The computer wasn't locked down. It contains nothing neat, no lost letters, no fragments of poems, no memories or photos. It appears his last web visit was to a Gregorian chant video, a fact that somehow soothes me. Bookmarks are mostly YouTubes of various musical performances, old and recent. Other searches, too. The phone had a pattern sort of unlock, which I figured out after several tries. This phone was bought on 9/18. (I knew his old phone, which was in my account, had stopped being used in May. I'd texted someone who was in his text history and was told he was alive and that the guy would let him know I wanted to hear from him, but he never called or texted. I emailed but rightly worried that his Gmail had 2fa tied to the phone.)

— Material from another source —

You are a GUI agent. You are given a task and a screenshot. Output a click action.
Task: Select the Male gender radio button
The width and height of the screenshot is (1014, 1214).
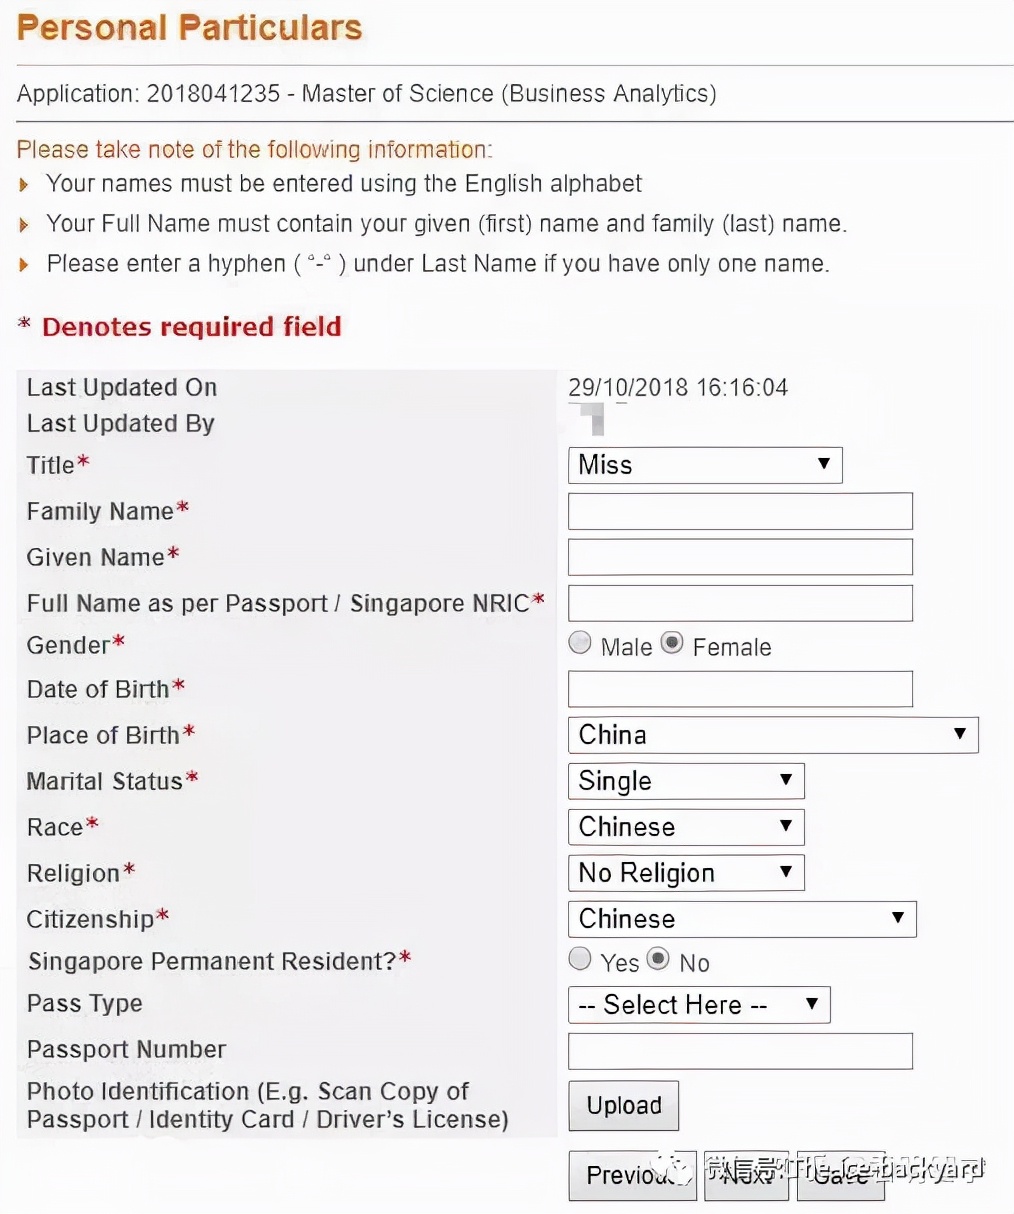(x=580, y=643)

Then, the saddest thing. In the drafts of a newly created Gmail, a message dated the same day he bought the phone and addressed to the generic info email at my work. "I'm Summer Bundy's dad. Please ask her text me at". A next draft had the phone number. He never sent them. It appears he used the phone for web surfing after that, and he lived a whole month more. I wish he'd sent the email, sad he didn't.
Thus concludes my 9+ hour quest. I hope I can sleep in some, cuz I need the rest.